» **Supplied passage**:
╭──

    Try telling expensive private schools that smaller class sizes don't matter.
     
    Ace likes this.
  3. 93Devil

    93Devil Well-Known Member

    You always need to have YF show his work...

    BridgeNew state teacher evaluation standards are no magic bullet

    “Later” ended up taking more than four years. A group of education experts pulled together by Snyder to fill in the details of a teacher evaluation system, led by renowned University of Michigan School of Education Dean Deborah Loewenberg Ball, turned in its recommendations to the legislature in the summer of 2013.

    A bipartisan teacher evaluation bill that earned the support of groups as diverse as teacher unions and charter school organizations almost made it into law in December 2014, but was stopped by Senate Education Chair Phil Pavlov, R-St. Clair. Pavlov felt the bill gave too much control to the state Department of Education, and not enough leeway to local school districts to decide for themselves how to rate teachers.

    Pavlov introduced his own version in the spring of 2015 that loosened statewide standards. That bill was in turn criticized for straying too far from the rigorous standards recommended by Ball’s commission. Negotiations continued over the summer, and a compromise bill was approved by both houses of the legislature in October. Snyder is expected to sign the bill Thursday.

    “This feels like progress, I’m exciting about that,” Ball, the U-M education dean, told Bridge in her first public comments on the approved legislation. “The fact that we could get such broad agreement across party lines (the Senate approved the final version 35-2) … is very gratifying.”

    Michigan’s new teacher evaluation system is “sooo much better than where we were,” Ball said. “This is an area that states are all having trouble with. It’s a step forward in a state that could exercise some real leadership. There are some things there that aren’t fully what we wanted but there’s training and the idea of standardized (evaluation) tools, and there’s reduction in the (reliance on) student achievement growth (compared with the 2011 legislation, which mandated 50 percent reliance on state test scores).
╰──
» **Activities**:
1: In the passage on Michigan's teacher evaluation law, begin at the words "93Devil Well-Known Member" and stop after "to rate teachers.". Reproduce that span with "bill" swapped for "measure".
2: According to the passage on Michigan's teacher evaluation law, who led the group of education experts that Snyder assembled?

» **Items stored from a collection**:
╭──
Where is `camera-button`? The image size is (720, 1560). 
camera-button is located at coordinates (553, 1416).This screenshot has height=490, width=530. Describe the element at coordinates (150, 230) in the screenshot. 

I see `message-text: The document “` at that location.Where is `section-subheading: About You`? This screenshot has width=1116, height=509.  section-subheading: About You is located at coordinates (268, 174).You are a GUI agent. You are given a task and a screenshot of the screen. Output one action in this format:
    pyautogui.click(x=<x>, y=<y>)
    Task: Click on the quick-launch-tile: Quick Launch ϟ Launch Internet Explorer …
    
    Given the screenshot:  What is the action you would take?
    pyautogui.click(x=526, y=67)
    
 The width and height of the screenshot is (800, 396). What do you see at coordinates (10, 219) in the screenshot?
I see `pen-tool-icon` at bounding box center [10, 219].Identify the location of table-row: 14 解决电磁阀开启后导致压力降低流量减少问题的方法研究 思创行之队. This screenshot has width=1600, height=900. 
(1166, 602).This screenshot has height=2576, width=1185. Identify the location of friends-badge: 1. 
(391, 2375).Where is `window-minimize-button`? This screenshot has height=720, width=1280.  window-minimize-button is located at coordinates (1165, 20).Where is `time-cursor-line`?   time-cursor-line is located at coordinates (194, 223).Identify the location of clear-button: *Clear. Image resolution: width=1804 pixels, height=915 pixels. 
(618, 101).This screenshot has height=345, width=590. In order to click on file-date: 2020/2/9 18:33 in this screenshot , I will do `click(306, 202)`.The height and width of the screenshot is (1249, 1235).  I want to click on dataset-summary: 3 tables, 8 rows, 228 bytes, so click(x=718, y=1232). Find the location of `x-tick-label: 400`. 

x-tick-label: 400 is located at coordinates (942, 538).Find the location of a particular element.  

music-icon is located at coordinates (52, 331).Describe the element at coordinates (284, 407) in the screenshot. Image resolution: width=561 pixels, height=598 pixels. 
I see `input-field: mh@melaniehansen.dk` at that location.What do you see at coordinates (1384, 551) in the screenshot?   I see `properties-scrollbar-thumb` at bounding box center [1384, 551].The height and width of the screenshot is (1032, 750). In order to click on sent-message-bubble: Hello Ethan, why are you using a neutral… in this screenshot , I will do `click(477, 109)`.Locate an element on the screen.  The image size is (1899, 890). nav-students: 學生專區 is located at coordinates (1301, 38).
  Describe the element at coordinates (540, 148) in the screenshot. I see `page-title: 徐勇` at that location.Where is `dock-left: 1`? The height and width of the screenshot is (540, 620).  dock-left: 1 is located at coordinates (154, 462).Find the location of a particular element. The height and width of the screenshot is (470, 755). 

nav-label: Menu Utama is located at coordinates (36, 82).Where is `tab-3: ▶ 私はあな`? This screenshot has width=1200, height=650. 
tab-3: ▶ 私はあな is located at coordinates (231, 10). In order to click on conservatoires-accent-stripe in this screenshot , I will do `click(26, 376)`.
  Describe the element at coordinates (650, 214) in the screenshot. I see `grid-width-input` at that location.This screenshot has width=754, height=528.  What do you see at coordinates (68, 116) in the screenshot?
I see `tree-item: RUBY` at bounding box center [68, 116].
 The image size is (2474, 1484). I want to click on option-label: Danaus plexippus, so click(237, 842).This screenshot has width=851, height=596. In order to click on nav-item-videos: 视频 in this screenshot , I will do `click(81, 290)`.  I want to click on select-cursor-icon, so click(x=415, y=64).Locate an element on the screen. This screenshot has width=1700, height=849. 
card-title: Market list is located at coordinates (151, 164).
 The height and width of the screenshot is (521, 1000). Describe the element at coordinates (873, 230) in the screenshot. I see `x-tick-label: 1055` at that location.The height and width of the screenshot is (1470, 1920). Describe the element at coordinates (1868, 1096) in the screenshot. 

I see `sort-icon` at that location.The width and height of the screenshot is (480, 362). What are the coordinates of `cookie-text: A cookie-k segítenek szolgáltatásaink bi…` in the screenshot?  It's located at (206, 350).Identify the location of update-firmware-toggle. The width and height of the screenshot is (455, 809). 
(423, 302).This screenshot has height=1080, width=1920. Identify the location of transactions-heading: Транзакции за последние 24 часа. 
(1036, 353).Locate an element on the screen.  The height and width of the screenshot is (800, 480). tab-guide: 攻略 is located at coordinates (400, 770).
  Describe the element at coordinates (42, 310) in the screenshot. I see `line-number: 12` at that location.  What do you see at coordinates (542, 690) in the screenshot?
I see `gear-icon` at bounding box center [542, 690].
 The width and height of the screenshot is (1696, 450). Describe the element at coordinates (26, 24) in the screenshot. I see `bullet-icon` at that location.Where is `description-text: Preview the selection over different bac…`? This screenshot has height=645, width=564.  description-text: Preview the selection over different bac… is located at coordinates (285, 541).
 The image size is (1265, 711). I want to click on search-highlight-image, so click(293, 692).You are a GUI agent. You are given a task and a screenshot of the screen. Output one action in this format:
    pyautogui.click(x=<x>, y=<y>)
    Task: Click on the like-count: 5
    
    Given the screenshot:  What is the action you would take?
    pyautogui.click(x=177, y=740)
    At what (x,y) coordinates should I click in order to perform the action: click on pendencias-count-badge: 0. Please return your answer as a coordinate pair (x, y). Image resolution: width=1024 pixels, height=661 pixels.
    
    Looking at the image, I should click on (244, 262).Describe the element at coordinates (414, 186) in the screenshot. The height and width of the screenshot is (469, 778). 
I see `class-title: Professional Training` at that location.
╰──
» **Results for the exercise**:
1:
93Devil Well-Known Member

    You always need to have YF show his work...

    BridgeNew state teacher evaluation standards are no magic bullet

    “Later” ended up taking more than four years. A group of education experts pulled together by Snyder to fill in the details of a teacher evaluation system, led by renowned University of Michigan School of Education Dean Deborah Loewenberg Ball, turned in its recommendations to the legislature in the summer of 2013.

    A bipartisan teacher evaluation measure that earned the support of groups as diverse as teacher unions and charter school organizations almost made it into law in December 2014, but was stopped by Senate Education Chair Phil Pavlov, R-St. Clair. Pavlov felt the measure gave too much control to the state Department of Education, and not enough leeway to local school districts to decide for themselves how to rate teachers.

2: Deborah Loewenberg Ball, Dean of the University of Michigan School of Education.